Lorsqu’un incident survient, une réponse structurée est indispensable. Elle repose sur une capacité à qualifier rapidement la situation, à conduire une enquête et à prendre des décisions adaptées.
La documentation comme pilier de la conformité
Dans cet environnement mouvant, la documentation reste une constante. Chaque décision importante doit pouvoir être expliquée, justifiée et retracée.
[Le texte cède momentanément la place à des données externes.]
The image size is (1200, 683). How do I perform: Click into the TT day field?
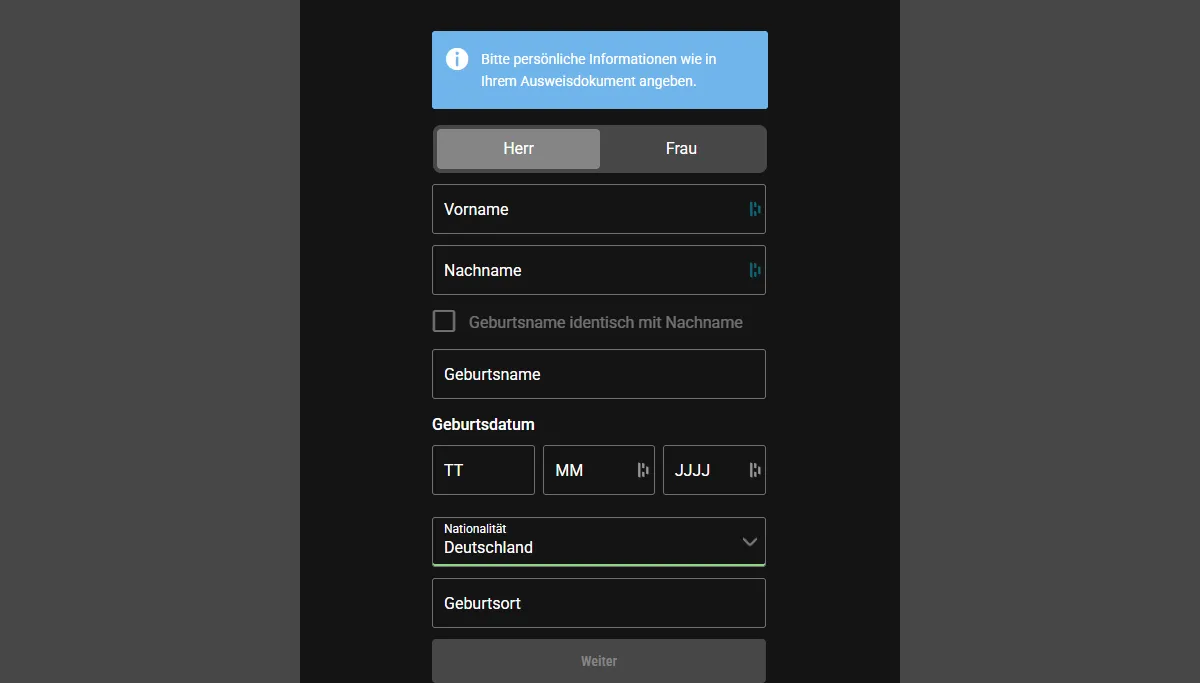(x=483, y=470)
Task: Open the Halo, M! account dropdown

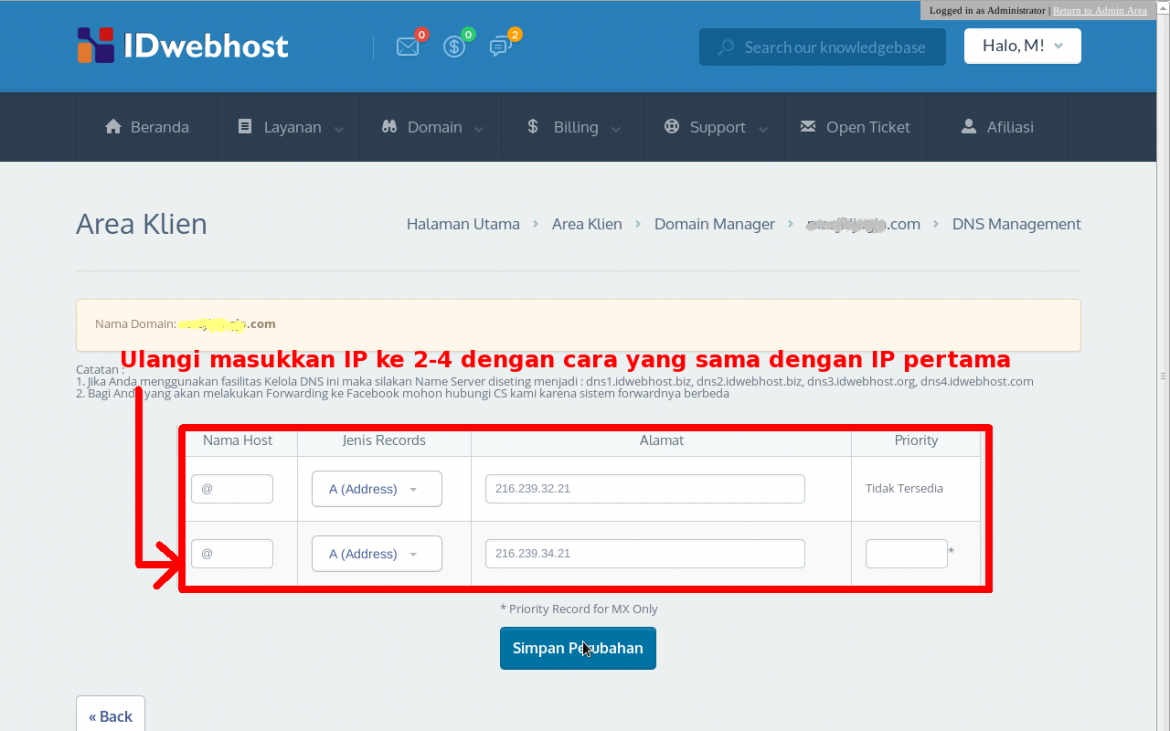Action: coord(1022,45)
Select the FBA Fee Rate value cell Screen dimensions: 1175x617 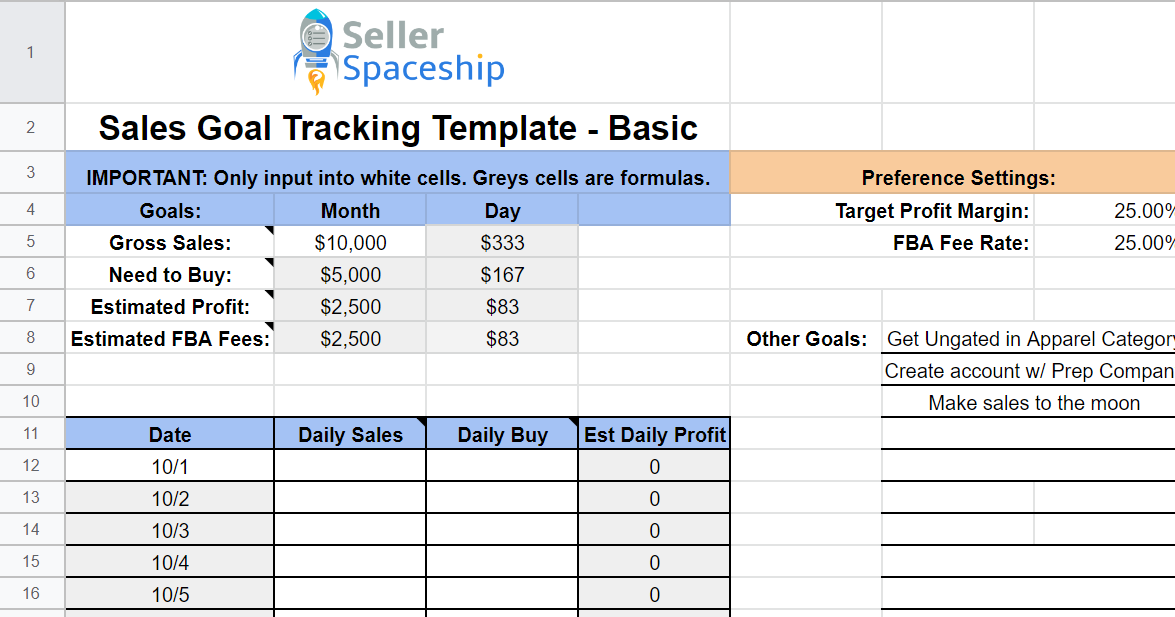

Avec le temps, les équipes changent et la mémoire organisationnelle s’efface. Une documentation rigoureuse permet de démontrer la cohérence des actions menées et la bonne foi de l’organisation.
Elle constitue également un élément clé en cas de contrôle, en offrant une trace claire du raisonnement et des arbitrages réalisés.
Un engagement durable en matière d’éthique et de conformité reste essentiel. Combiné à une capacité d’adaptation, il permet aux organisations de faire face à un environnement réglementaire de plus en plus exigeant.
Questions fréquentes sur le changement réglementaire
Qu’est-ce que la gestion du changement réglementaire ?
La gestion du changement réglementaire consiste à identifier les nouvelles exigences (européennes ou nationales), à en évaluer l’impact, à définir les responsabilités et à documenter les actions mises en œuvre pour rester conforme.
Pourquoi le changement réglementaire est-il difficile à gérer ?
Parce que les évolutions sont fréquentes, souvent transversales et couvrent plusieurs juridictions (UE, droit national, parfois international). Elles nécessitent une coordination entre plusieurs fonctions et une capacité à prioriser rapidement.
Que faire une fois un changement réglementaire identifié ?
L’organisation doit d’abord évaluer sa pertinence et son impact, puis désigner un responsable. Cela peut conduire à adapter des politiques, à modifier des processus, à former les équipes ou à revoir certaines relations commerciales. Chaque décision doit être documentée afin de garantir la traçabilité et la cohérence du dispositif.
Pourquoi la documentation est-elle essentielle dans la gestion du changement réglementaire ?
La documentation permet de conserver une trace claire des décisions prises et du raisonnement associé. Elle aide les organisations à démontrer leur bonne foi et la cohérence de leurs actions en cas d’audit, d’enquête ou de contrôle par une autorité.